Pupils at Highfield Leadership Academy are teaming up with members of the English National Opera to speak out against prejudice for Holocaust Memorial Day.

Highfield Leadership Academy is just one of two schools across the country that have been selected by The Anne Frank Trust to create a song to combat prejudice.

The song will be featured at the Anne Frank Trust’s National Lunch, which marks Holocaust Memorial Day, on January 21 and was recorded at the London Coliseum by English National Opera soloists. Hosted by BBC presenter Jo Coburn, the National Lunch will showcase the song as part of a commemorative film.

Pupils worked with poet Amina Jama to write lyrics, which included the inspiring line ‘we are all human regardless’ – this was later singled out to be used as the song’s title. Talented composer Pete Letanka supported pupils to create a heartfelt musical composition to accompany the piece.

The pupils’ lyrics and music were combined with those written by pupils at Woodside High School in London to create a poignant anti-prejudice message that will be broadcast to thousands.

Andrew Galbraith, Principal at Highfield Leadership Academy, said that pupils and staff had felt honoured to be part of the project.

He said: “We are very grateful to the Anne Frank Trust for inviting our pupils to take part in such a special project.

“The quality of the song that was produced was truly inspiring and our pupils were able to offer some very thoughtful insights.

“Each year, on Holocaust Memorial Day, we ask our pupils to reflect on lessons from the Holocaust and other acts of genocide and to remember the stories of people who were murdered in those atrocities.

“The story of Anne Frank and all that she endured, goes a long way towards helping pupils understand the horrifying consequences of prejudice.
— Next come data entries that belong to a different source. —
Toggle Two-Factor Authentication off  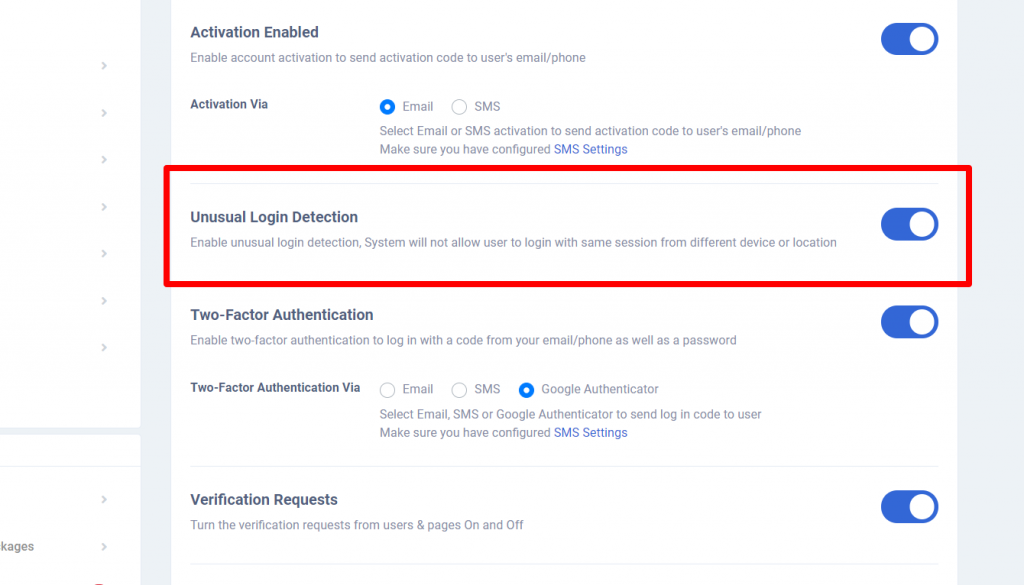click(x=909, y=322)
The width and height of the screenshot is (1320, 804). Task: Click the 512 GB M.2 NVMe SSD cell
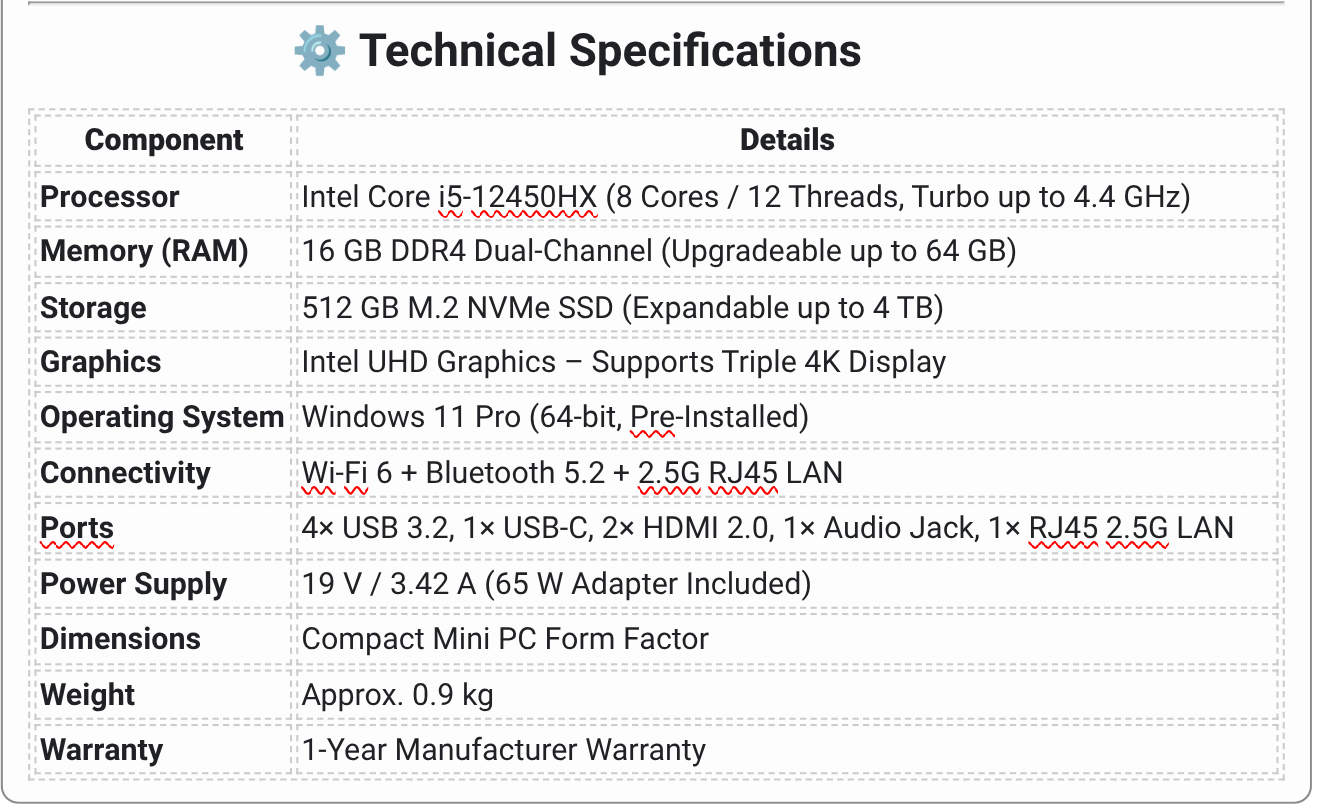pos(457,308)

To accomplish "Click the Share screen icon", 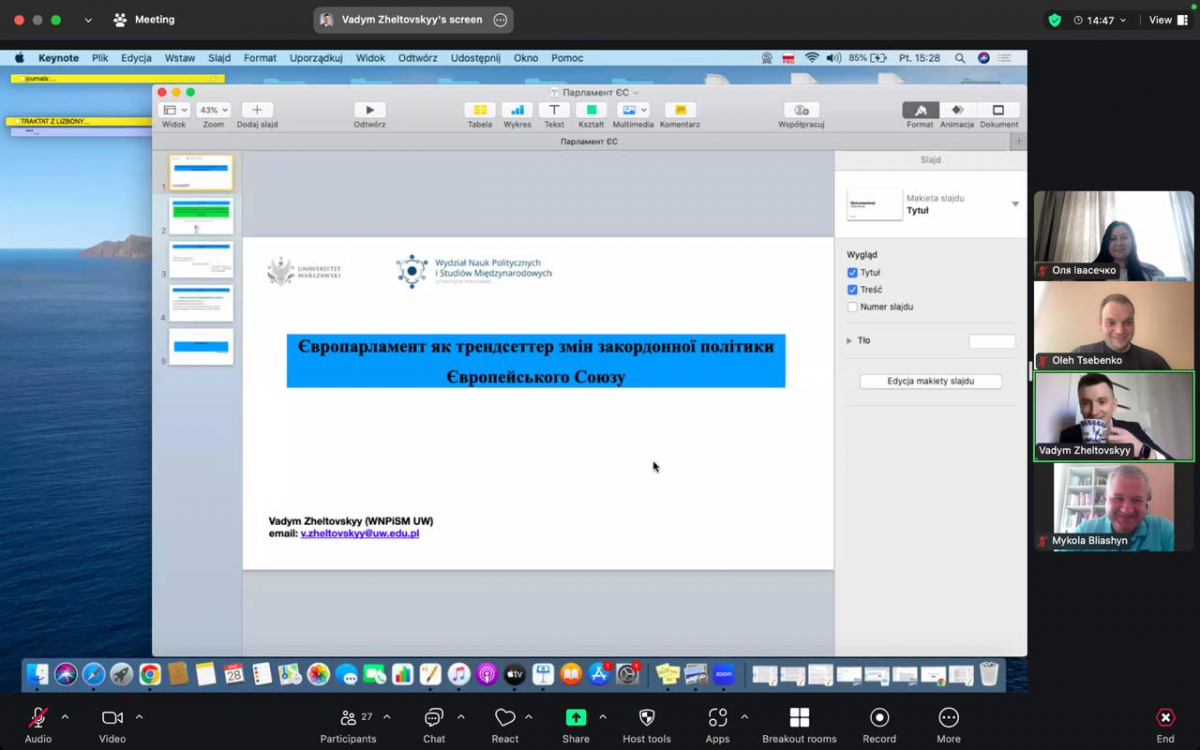I will 575,718.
Thanks to support from the Anne Frank Trust, our pupils are informed and empowered to confront acts of prejudice and to seek out a world where this form of hatred is no longer tolerated.”

Tim Robertson, Chief Executive at the Anne Frank Trust, said: “The Highfield students were simply outstanding both in their creativity and in their commitment to diversity, and I saw they had excellent support from the academy’s leadership and staff.

“At a time when COVID-19 is doing so much damage to equality and social cohesion, the young people’s message is more vital than ever – that, regardless of our differences, we are all human beings. Inspired by Anne Frank, and generated with such passion and talent, the project’s impact is bound to be far-reaching.”